#### EXTRACTED ENTRIES ####
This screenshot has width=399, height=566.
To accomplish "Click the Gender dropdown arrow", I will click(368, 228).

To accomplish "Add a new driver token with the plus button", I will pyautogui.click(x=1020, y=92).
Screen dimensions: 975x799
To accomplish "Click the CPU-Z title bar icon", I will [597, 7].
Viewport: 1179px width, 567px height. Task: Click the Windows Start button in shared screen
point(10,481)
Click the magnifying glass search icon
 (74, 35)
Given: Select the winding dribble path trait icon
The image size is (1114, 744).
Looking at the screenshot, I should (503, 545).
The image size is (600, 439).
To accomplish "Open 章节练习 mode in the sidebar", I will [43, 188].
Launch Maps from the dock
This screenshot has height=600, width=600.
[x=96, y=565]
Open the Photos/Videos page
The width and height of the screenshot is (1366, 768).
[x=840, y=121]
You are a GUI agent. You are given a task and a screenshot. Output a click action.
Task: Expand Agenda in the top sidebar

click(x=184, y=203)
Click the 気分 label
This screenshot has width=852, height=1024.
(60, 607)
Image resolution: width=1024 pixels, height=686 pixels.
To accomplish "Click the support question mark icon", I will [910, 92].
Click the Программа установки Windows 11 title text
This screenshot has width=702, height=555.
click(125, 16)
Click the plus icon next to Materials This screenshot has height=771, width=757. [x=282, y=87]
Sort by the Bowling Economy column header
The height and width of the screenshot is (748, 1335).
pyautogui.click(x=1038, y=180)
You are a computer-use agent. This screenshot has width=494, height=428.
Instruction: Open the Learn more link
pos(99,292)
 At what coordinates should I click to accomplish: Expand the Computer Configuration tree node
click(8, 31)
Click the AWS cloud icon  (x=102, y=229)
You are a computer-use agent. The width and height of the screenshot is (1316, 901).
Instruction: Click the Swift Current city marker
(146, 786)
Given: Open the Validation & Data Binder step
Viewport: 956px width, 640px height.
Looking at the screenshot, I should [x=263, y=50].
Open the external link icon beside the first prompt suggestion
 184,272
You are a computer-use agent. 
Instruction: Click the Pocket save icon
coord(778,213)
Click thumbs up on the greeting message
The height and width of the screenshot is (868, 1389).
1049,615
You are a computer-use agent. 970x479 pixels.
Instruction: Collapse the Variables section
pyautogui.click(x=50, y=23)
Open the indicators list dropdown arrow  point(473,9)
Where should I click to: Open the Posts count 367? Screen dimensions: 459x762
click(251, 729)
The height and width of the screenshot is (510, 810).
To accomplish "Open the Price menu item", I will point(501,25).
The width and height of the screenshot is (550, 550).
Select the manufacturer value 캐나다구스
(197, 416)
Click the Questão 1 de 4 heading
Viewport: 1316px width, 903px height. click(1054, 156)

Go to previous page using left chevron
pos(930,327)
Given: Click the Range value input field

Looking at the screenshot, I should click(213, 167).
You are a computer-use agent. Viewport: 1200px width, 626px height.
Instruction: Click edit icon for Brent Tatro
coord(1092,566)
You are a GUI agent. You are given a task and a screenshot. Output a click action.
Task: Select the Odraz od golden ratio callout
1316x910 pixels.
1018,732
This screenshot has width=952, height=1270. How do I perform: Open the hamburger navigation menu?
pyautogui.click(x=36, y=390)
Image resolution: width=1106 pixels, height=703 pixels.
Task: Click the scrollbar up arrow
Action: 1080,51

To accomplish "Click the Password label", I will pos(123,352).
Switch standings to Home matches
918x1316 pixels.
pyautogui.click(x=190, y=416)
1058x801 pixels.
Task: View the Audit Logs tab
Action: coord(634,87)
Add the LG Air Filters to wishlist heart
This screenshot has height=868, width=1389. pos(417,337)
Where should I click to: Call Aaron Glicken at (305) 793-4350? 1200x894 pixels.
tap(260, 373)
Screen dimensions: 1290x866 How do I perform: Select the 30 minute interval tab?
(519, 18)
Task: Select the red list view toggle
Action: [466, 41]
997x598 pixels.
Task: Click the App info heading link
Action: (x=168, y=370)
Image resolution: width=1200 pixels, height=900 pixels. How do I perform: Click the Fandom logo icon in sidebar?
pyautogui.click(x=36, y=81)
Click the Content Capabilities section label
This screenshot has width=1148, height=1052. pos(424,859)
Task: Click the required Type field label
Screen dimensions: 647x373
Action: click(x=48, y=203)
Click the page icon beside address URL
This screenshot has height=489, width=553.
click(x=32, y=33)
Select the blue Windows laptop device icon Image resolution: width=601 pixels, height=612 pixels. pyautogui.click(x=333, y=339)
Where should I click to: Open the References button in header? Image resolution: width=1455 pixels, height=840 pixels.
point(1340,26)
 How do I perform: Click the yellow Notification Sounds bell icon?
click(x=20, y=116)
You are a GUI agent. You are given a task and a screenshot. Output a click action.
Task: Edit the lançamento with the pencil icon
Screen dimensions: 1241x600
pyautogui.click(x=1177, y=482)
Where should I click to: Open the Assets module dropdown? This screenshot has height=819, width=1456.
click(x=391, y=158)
####
TASK DETAILS — Reproduce all the entries above, switching "pencil icon" to "edit icon" and leaving everything else unchanged.

ANSWER FOR THIS EXERCISE —
This screenshot has width=399, height=566.
To accomplish "Click the Gender dropdown arrow", I will click(368, 228).

To accomplish "Add a new driver token with the plus button", I will pyautogui.click(x=1020, y=92).
Screen dimensions: 975x799
To accomplish "Click the CPU-Z title bar icon", I will [597, 7].
Viewport: 1179px width, 567px height. Task: Click the Windows Start button in shared screen
point(10,481)
Click the magnifying glass search icon
 (74, 35)
Given: Select the winding dribble path trait icon
The image size is (1114, 744).
Looking at the screenshot, I should (503, 545).
The image size is (600, 439).
To accomplish "Open 章节练习 mode in the sidebar", I will [43, 188].
Launch Maps from the dock
This screenshot has height=600, width=600.
[x=96, y=565]
Open the Photos/Videos page
The width and height of the screenshot is (1366, 768).
[x=840, y=121]
You are a GUI agent. You are given a task and a screenshot. Output a click action.
Task: Expand Agenda in the top sidebar

click(x=184, y=203)
Click the 気分 label
This screenshot has width=852, height=1024.
(60, 607)
Image resolution: width=1024 pixels, height=686 pixels.
To accomplish "Click the support question mark icon", I will [910, 92].
Click the Программа установки Windows 11 title text
This screenshot has width=702, height=555.
click(125, 16)
Click the plus icon next to Materials This screenshot has height=771, width=757. [x=282, y=87]
Sort by the Bowling Economy column header
The height and width of the screenshot is (748, 1335).
pyautogui.click(x=1038, y=180)
You are a computer-use agent. This screenshot has width=494, height=428.
Instruction: Open the Learn more link
pos(99,292)
 At what coordinates should I click to accomplish: Expand the Computer Configuration tree node
click(8, 31)
Click the AWS cloud icon  (x=102, y=229)
You are a computer-use agent. The width and height of the screenshot is (1316, 901).
Instruction: Click the Swift Current city marker
(146, 786)
Given: Open the Validation & Data Binder step
Viewport: 956px width, 640px height.
Looking at the screenshot, I should [x=263, y=50].
Open the external link icon beside the first prompt suggestion
 184,272
You are a computer-use agent. 
Instruction: Click the Pocket save icon
coord(778,213)
Click thumbs up on the greeting message
The height and width of the screenshot is (868, 1389).
1049,615
You are a computer-use agent. 970x479 pixels.
Instruction: Collapse the Variables section
pyautogui.click(x=50, y=23)
Open the indicators list dropdown arrow  point(473,9)
Where should I click to: Open the Posts count 367? Screen dimensions: 459x762
click(251, 729)
The height and width of the screenshot is (510, 810).
To accomplish "Open the Price menu item", I will point(501,25).
The width and height of the screenshot is (550, 550).
Select the manufacturer value 캐나다구스
(197, 416)
Click the Questão 1 de 4 heading
Viewport: 1316px width, 903px height. click(1054, 156)

Go to previous page using left chevron
pos(930,327)
Given: Click the Range value input field

Looking at the screenshot, I should click(213, 167).
You are a computer-use agent. Viewport: 1200px width, 626px height.
Instruction: Click edit icon for Brent Tatro
coord(1092,566)
You are a GUI agent. You are given a task and a screenshot. Output a click action.
Task: Select the Odraz od golden ratio callout
1316x910 pixels.
1018,732
This screenshot has width=952, height=1270. How do I perform: Open the hamburger navigation menu?
pyautogui.click(x=36, y=390)
Image resolution: width=1106 pixels, height=703 pixels.
Task: Click the scrollbar up arrow
Action: 1080,51

To accomplish "Click the Password label", I will pos(123,352).
Switch standings to Home matches
918x1316 pixels.
pyautogui.click(x=190, y=416)
1058x801 pixels.
Task: View the Audit Logs tab
Action: coord(634,87)
Add the LG Air Filters to wishlist heart
This screenshot has height=868, width=1389. pos(417,337)
Where should I click to: Call Aaron Glicken at (305) 793-4350? 1200x894 pixels.
tap(260, 373)
Screen dimensions: 1290x866 How do I perform: Select the 30 minute interval tab?
(519, 18)
Task: Select the red list view toggle
Action: [466, 41]
997x598 pixels.
Task: Click the App info heading link
Action: (x=168, y=370)
Image resolution: width=1200 pixels, height=900 pixels. How do I perform: Click the Fandom logo icon in sidebar?
pyautogui.click(x=36, y=81)
Click the Content Capabilities section label
This screenshot has width=1148, height=1052. pos(424,859)
Task: Click the required Type field label
Screen dimensions: 647x373
Action: click(x=48, y=203)
Click the page icon beside address URL
This screenshot has height=489, width=553.
click(x=32, y=33)
Select the blue Windows laptop device icon Image resolution: width=601 pixels, height=612 pixels. pyautogui.click(x=333, y=339)
Where should I click to: Open the References button in header? Image resolution: width=1455 pixels, height=840 pixels.
point(1340,26)
 How do I perform: Click the yellow Notification Sounds bell icon?
click(x=20, y=116)
You are a GUI agent. You are given a task and a screenshot. Output a click action.
Task: Edit the lançamento with the edit icon
Screen dimensions: 1241x600
pyautogui.click(x=1177, y=482)
Where should I click to: Open the Assets module dropdown? This screenshot has height=819, width=1456.
click(x=391, y=158)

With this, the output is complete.